# Child process pid=##### terminated abnormally: Bus error



## user00 (Sep 10, 2022)

After I have installed updates today pkg began to throw the error in subject and dump its core (static does the same).
So I cannot install any packages or make install any ports.
Any ideas how to fix this?

FreeBSD somehost 13.1-RELEASE FreeBSD 13.1-RELEASE releng/13.1-n250148-fc952ac2212 GENERIC amd64


----------



## VladiBG (Sep 10, 2022)

corrupted pkg db maybe...
what is the output of `pkg-static -d update`


----------



## user00 (Sep 10, 2022)

```
# pkg-static -d update
DBG(1)[32401]> pkg initialized
Updating FreeBSD repository catalogue...
DBG(1)[32401]> PkgRepo: verifying update for FreeBSD
DBG(1)[32401]> Pkgrepo, begin update of '/var/db/pkg/repo-FreeBSD.sqlite'
DBG(1)[32401]> Request to fetch pkg+[URL]http://pkg.FreeBSD.org/FreeBSD:13:amd64/quarterly/meta.conf[/URL]
DBG(1)[32401]> opening libfetch fetcher
DBG(1)[32401]> Fetch > libfetch: connecting
DBG(1)[32401]> Fetch: fetching from: [URL]http://pkgmir.geo.freebsd.org/FreeBSD:13:amd64/quarterly/meta.conf[/URL] with opts "i"
DBG(1)[32401]> Request to fetch pkg+[URL]http://pkg.FreeBSD.org/FreeBSD:13:amd64/quarterly/packagesite.pkg[/URL]
DBG(1)[32401]> opening libfetch fetcher
DBG(1)[32401]> Fetch > libfetch: connecting
DBG(1)[32401]> Fetch: fetching from: [URL]http://pkgmir.geo.freebsd.org/FreeBSD:13:amd64/quarterly/packagesite.pkg[/URL] with opts "i"
DBG(1)[32401]> Request to fetch pkg+[URL]http://pkg.FreeBSD.org/FreeBSD:13:amd64/quarterly/packagesite.txz[/URL]
DBG(1)[32401]> opening libfetch fetcher
DBG(1)[32401]> Fetch > libfetch: connecting
DBG(1)[32401]> Fetch: fetching from: [URL]http://pkgmir.geo.freebsd.org/FreeBSD:13:amd64/quarterly/packagesite.txz[/URL] with opts "i"
FreeBSD repository is up to date.
All repositories are up to date.
```


----------



## CyberCr33p (Sep 10, 2022)

Do you still have this issue after rebooting your computer?


----------



## user00 (Sep 10, 2022)

Yes...


----------



## CyberCr33p (Sep 10, 2022)

Maybe if you remove "pkg-static" using `pkg del pkg` it will download it again the next time you try to install a package. But better to wait for someone else to confirm this.


----------



## user00 (Sep 10, 2022)

Why does it need to be removed and downloaded again?


----------



## CyberCr33p (Sep 10, 2022)

If a file related to pkg-static is corrupted it will fix it.


----------



## VladiBG (Sep 10, 2022)

i don't see the error in your second post.
Try to reinstall the pkg using `pkg-static bootstrap -f`


----------



## user00 (Sep 10, 2022)

That did it. Installed some package w/o error.
Thanks a lot!

Do we know/are we able to find out what the problem was?


----------



## user00 (Sep 10, 2022)

It just did it again, as I was making a port:

===>   Registering installation for libtextstyle-0.21 as automatic
Installing libtextstyle-0.21...
Child process pid=19098 terminated abnormally: Bus error
*** Error code 138

Went to the VM and found that its screen is covered in

vm_fault: pager read error, pid ##### (pkg-static)
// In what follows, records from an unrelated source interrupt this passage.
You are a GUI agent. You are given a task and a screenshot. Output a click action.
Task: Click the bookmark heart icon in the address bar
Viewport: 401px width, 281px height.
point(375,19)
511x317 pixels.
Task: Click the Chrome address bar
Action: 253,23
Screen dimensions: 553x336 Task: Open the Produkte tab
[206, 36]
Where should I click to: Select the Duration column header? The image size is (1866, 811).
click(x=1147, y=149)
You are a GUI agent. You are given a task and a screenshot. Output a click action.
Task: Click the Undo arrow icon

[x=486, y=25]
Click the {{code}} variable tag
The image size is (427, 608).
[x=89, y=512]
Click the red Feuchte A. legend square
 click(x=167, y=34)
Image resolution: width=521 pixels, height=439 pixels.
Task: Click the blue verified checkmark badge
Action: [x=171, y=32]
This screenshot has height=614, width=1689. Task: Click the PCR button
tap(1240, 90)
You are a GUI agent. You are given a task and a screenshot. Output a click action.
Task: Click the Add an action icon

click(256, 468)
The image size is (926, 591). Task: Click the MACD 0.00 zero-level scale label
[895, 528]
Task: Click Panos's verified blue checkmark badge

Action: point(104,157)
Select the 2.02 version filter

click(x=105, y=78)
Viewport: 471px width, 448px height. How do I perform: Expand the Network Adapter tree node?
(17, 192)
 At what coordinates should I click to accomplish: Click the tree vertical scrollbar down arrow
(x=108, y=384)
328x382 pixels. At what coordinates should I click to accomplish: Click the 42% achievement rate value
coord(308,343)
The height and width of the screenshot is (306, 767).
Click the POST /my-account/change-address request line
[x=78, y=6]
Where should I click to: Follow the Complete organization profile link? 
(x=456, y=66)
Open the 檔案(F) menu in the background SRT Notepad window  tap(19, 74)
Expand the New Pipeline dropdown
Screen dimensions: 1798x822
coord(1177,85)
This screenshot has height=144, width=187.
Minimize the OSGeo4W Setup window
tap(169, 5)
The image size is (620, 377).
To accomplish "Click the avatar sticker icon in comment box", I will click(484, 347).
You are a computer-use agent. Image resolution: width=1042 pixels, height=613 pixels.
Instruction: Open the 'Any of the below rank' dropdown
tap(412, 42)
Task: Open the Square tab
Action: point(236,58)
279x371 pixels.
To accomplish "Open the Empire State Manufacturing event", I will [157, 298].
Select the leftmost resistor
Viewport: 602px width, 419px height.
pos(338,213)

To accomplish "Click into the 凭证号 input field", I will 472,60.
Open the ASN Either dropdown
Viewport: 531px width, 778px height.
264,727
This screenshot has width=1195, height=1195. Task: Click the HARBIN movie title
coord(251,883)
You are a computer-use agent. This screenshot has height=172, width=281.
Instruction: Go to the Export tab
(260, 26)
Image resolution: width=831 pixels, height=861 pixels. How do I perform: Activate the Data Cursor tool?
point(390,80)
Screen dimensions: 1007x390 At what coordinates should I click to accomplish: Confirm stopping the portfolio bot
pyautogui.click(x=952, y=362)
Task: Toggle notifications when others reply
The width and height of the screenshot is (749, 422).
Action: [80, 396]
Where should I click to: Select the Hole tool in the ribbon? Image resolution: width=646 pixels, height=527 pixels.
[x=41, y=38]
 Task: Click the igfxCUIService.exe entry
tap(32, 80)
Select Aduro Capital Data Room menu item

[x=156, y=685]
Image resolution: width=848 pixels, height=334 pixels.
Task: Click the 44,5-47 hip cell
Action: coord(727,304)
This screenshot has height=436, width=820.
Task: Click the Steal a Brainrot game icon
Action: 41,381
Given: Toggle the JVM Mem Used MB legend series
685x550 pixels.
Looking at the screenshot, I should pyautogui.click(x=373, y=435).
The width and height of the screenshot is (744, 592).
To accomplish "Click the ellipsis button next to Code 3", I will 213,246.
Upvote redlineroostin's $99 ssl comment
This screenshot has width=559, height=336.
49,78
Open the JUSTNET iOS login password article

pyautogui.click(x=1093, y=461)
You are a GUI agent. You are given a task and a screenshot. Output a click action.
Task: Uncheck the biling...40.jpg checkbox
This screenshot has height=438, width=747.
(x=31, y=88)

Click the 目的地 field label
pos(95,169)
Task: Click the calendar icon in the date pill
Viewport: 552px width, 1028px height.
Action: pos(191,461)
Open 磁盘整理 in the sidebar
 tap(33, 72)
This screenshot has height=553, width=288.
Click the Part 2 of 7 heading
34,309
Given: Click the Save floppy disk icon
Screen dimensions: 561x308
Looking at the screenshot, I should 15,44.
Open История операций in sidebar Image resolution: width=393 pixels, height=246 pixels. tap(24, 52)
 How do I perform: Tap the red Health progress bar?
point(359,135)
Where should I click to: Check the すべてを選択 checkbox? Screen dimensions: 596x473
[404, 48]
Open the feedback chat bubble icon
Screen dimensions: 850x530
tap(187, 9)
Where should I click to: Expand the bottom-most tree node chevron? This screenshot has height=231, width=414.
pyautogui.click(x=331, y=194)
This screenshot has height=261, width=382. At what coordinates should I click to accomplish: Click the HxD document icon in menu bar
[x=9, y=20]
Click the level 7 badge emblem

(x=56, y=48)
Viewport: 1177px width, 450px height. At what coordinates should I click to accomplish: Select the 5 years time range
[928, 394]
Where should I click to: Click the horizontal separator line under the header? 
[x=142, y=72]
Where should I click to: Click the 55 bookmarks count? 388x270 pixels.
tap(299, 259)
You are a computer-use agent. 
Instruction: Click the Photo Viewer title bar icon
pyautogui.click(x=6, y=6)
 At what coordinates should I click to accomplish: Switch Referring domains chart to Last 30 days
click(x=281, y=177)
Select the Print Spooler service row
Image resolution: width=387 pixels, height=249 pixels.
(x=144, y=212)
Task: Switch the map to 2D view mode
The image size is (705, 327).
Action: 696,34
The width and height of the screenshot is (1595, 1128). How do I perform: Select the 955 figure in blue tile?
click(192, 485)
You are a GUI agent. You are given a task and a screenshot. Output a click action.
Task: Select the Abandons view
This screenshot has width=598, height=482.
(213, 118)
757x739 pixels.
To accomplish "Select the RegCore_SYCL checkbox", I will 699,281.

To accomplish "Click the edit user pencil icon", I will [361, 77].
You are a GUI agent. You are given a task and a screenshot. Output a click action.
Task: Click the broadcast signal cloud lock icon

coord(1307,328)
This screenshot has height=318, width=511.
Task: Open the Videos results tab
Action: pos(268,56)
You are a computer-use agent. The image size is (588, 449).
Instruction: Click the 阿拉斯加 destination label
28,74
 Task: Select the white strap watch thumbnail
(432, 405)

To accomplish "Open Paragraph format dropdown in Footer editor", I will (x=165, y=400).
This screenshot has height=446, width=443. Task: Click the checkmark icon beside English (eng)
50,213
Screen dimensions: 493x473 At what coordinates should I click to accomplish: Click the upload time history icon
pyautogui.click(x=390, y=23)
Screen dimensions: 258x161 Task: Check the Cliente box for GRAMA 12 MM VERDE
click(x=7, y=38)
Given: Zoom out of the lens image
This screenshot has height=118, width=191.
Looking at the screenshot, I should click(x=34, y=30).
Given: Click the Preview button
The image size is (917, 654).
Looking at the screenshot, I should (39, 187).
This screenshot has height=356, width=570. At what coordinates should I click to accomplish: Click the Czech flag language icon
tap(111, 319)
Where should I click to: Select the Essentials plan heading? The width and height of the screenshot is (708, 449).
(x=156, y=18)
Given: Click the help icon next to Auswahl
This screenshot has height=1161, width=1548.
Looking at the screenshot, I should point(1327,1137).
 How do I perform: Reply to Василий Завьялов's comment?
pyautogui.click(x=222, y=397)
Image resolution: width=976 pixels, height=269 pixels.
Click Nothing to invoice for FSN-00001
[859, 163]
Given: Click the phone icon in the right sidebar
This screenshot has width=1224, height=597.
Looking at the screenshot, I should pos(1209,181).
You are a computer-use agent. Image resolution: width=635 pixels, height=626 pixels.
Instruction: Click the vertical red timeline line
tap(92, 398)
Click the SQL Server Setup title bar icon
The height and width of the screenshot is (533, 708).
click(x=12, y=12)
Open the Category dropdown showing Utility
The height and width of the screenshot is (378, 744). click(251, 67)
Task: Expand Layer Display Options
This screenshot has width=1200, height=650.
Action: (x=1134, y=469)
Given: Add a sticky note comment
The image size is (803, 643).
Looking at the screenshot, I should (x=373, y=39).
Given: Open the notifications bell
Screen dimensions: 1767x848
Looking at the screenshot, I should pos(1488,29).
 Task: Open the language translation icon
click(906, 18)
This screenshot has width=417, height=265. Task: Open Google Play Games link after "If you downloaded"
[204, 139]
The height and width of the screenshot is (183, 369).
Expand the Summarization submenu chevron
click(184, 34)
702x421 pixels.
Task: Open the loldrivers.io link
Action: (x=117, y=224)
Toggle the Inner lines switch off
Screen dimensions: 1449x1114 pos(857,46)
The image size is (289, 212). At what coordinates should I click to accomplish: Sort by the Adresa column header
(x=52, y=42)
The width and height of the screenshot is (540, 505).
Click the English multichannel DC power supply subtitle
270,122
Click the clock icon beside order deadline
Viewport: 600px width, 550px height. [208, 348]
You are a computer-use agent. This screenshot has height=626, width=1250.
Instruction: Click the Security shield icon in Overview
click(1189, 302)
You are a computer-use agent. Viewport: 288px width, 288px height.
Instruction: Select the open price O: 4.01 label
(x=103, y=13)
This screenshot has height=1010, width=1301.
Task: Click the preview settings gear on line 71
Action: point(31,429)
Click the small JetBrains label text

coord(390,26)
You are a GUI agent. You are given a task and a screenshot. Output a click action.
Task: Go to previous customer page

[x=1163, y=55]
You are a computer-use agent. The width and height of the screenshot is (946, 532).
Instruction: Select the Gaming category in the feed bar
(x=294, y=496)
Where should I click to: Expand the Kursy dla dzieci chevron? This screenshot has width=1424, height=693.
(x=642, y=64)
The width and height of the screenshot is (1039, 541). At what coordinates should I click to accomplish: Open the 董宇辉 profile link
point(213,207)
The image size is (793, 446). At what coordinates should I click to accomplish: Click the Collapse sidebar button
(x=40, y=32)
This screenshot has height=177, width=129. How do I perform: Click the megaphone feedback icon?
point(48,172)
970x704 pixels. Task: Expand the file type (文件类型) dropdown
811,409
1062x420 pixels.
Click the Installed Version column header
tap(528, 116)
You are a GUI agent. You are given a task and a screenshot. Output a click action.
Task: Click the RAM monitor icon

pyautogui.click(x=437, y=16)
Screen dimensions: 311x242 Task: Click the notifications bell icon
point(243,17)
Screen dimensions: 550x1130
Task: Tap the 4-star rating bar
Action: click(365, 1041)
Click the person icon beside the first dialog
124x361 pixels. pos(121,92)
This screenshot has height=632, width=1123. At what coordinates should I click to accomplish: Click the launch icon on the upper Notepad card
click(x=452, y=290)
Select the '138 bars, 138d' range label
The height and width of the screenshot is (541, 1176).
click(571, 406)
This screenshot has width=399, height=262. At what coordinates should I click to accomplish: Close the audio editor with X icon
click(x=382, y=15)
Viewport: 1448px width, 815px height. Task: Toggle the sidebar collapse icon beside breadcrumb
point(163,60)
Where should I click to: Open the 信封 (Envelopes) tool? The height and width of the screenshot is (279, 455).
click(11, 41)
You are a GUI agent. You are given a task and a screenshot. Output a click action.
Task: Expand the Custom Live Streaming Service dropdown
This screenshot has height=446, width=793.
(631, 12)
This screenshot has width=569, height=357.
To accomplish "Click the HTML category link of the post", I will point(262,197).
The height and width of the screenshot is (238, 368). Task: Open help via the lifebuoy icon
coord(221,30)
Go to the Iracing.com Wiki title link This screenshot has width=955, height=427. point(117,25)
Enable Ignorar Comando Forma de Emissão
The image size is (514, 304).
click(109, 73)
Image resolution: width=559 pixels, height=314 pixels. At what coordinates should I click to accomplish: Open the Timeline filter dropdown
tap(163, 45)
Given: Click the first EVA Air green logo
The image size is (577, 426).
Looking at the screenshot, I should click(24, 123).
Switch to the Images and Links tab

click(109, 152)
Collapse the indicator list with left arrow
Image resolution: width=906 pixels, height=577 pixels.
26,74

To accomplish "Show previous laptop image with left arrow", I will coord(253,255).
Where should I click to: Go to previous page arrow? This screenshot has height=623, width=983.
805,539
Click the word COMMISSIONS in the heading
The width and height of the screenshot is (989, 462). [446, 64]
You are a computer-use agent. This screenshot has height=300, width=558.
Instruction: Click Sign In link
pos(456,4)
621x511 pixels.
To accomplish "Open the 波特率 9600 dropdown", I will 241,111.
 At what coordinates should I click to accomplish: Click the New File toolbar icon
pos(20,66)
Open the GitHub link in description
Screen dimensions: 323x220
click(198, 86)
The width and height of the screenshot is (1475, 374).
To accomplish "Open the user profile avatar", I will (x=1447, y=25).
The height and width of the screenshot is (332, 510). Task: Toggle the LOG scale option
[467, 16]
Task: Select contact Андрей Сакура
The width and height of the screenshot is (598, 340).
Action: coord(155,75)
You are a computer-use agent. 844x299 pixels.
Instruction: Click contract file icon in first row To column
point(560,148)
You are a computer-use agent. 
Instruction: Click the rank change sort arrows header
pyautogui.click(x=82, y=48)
I never had this issue until 13 came up. Will have to scrap it and use other options.


----------



## covacat (Sep 10, 2022)

try

```
mv /var/db/pkg/local.sqlite  /var/db/pkg/local.sqlite.bak
echo .dump |sqlite3 /var/db/pkg/local.sqlite.bak |sqlite3 /var/db/pkg/local.sqlite
```


----------



## VladiBG (Sep 11, 2022)

On which hypervisor is running this VM?
What is the filesystem type that you are using?


----------



## SirDice (Sep 12, 2022)

VladiBG said:


> Try to reinstall the pkg using `pkg-static bootstrap -f`


Use `pkg bootstrap -f`. The difference here is pkg(7) (/usr/sbin/pkg) and pkg(8) (/usr/local/sbin/pkg). If you remove pkg(8); `pkg delete pkg`, there won't be a pkg-static anymore either (since it's part of the ports-mgmt/pkg package).


----------



## VladiBG (Sep 12, 2022)

just read the pkg(8) about pkg-static



> *pkg-static* is a statically linked variant of *pkg* typically only used for the initial installation of *pkg*.



Edit:
if pkg(8) failed to execute due to some lib mismatch then pkg-static can be used to reinstall pkg otherwise you can't use `pkg delete -f pkg` as it will also fail. So you have to use pkg-static or /usr/sbin/pkg (7) to bootstrap pkg(8)


----------



## SirDice (Sep 12, 2022)

VladiBG said:


> just read the pkg(8) about pkg-static


Yes. It's useful. But it's installed as part of ports-mgmt/pkg. So if you remove that package you also remove pkg-static. There is a difference between pkg(7) (part of the base) and pkg(8). `pkg boostrap -f` runs pkg(7), not pkg(8) (confused yet?)


----------